I have become those who are ill and those whose very lives are forfeit. I am their loved ones who rail at the injustice of their loss. I am those whose businesses are failing, finances lost, futures uncertain. I am everyone who is alone and afraid. Boundaries and borders blur. I am more than the inhabitant of this one small life. I am everyone.

How can it be true that this intensity is not mine? I think perhaps it belongs to me more than ever.

For in it, I sense a seismic shift; the world will simply not be the same on the other side of this. And what hangs in the balance, could this be the answer we’ve been praying for? Might it be the transcendence we’ve searched for? The salvation of humankind? 

There’s meaning here, an invitation. As the centrifugal force pinning us to our lives suddenly stops, radical change isn’t only possible, it is inevitable. It feels like a reckoning, a nudge as we lurch and tilt toward a tipping point, hanging on by our fingernails, poised to cascade over the edge into a cavernous unknown. But in freefall, we grasp and clutch with fear only to find it is in the letting go that we are safe. And finally, fully alive.

Spirit of hope, help me.
I can’t seem to find my way back to your realm.
I’ve been wandering in labyrinths, running into dead ends,
facing down monsters, losing my way.
Ariadne’s thread only tangles my feet and leaves my fingers raw.

Spirit of hope, ground me.
I’ve lost my bearings on what’s real, who I am, how I got here, why it matters.
Unreality makes a poor compass.
I remember to look up lest I get caught off guard,
but such preparations mean little to a soul suffering vertigo.

Spirit of hope, steady me.
Maybe the only way forward is to stay still.
Perhaps if I rest my bones exactly where I am instead of
scrabbling for purchase, searching for loopholes, willing myself on,
perhaps the dust will settle enough for a path to reappear,
a path that needn’t be tended or beautiful, just barely discernible.

Spirit of hope, guide me.
You dwell in the turn around between inhale and exhale,
a moment of trust that pulls me into the future.
I’ve been looking for something more grand, more obvious,
more compelling.
Help me recognize the promise and the flickering signs of life,
of love, of hope.
Help me remember that my body already knows the way home.

Lindasusan Ulrich

6 Comments

Filed under Breast Cancer, Down syndrome, Family, Gratitude, Grief, Loss, Motherhood, Pandemic, Stress

6 Responses to The Way Home

  1. thedamari

    Beautiful. I agree, the world will not be the same. I keep thinking in terms of “getting back to normal.” But what was normal is gone. It’s going to be something new.

    • Isn’t that so true? I feel like I can’t quite grasp it with cognition. It’s more my heart that feels how deeply we are shifting, how irrevocable that change will be. Thank you for reading, Ida! It means the world to me.

  2. Lori B

    Lisa,
    Thank you for sharing. Once again I am in awe of your writing and ability to create.

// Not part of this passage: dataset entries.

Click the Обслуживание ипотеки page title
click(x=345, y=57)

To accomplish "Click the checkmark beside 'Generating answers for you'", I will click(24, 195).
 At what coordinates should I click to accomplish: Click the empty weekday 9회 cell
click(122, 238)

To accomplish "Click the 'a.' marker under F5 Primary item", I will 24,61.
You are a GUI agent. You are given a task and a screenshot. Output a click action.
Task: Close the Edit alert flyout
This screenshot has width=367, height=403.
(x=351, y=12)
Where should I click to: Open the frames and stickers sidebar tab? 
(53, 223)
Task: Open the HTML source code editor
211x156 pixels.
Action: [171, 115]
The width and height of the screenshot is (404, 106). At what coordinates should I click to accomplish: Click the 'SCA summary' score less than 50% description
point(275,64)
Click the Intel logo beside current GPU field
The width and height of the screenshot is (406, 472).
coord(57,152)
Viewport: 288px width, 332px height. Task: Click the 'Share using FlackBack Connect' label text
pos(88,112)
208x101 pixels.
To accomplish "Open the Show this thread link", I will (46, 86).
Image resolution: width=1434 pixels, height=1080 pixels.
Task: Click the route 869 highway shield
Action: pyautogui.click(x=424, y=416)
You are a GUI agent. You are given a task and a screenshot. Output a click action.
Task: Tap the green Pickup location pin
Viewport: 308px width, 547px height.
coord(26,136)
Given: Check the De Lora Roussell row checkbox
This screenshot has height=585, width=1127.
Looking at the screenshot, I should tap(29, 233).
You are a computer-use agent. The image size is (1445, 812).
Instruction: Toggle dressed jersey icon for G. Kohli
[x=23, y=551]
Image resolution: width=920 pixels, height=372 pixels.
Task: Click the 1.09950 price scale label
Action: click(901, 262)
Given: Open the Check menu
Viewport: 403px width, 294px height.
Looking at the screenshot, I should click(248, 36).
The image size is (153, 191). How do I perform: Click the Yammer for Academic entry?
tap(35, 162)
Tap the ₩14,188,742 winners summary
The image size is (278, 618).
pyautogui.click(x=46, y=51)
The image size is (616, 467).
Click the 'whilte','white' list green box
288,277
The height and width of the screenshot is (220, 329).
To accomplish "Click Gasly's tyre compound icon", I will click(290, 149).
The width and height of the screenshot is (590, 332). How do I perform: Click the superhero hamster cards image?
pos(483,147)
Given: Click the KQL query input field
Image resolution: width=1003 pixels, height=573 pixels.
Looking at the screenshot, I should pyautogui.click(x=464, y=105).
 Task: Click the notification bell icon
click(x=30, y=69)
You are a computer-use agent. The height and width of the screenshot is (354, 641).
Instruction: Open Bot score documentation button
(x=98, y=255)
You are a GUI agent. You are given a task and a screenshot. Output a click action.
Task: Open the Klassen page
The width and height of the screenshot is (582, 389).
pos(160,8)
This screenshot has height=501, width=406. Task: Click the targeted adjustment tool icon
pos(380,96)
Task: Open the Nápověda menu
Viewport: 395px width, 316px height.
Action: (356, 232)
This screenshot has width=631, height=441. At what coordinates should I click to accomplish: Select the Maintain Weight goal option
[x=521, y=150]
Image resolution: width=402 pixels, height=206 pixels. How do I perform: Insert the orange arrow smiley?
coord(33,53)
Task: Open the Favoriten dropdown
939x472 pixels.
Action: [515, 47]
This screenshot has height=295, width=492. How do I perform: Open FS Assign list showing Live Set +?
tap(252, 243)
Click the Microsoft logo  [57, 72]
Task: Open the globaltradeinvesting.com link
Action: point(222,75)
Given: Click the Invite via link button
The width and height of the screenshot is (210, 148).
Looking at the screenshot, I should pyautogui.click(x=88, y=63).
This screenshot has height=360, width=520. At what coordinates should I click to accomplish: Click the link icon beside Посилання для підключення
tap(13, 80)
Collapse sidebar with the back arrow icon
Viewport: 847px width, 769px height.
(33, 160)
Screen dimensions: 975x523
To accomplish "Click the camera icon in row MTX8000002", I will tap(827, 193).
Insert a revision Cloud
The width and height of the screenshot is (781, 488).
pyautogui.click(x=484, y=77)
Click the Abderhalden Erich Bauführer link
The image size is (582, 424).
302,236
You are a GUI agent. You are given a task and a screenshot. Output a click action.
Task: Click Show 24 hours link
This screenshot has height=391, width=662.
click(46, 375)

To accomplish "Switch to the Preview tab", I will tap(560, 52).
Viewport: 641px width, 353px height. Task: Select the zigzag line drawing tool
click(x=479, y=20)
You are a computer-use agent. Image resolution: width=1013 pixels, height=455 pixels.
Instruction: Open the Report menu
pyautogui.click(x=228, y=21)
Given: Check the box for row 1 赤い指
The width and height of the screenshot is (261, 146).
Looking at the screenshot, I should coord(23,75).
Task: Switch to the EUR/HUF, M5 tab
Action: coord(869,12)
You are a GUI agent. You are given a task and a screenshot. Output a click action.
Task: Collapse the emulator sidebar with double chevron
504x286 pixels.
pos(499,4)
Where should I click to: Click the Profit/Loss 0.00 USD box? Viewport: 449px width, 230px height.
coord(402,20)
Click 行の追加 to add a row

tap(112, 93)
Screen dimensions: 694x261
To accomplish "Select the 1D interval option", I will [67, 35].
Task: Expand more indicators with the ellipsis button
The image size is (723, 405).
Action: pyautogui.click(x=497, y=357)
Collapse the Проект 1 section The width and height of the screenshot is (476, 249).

    • It makes me utterly thrilled that you would take the time to read and comment. Thank you so much, Lori. It means the world to me!

      • vintagerunnergirl

        Thank you for your post. I too feel pain for others and worry for my family but I must have faith that this will pass and we will learn from this and be better people.

        • Yes! I agree with all your thoughts. What a complex time with a rapidly shifting range of emotions that keep our heads spinning. For me, creative expression is crucial in navigating this uncharted terrain, and sharing with each other, vital to being better for it. Thank you so much for your comment.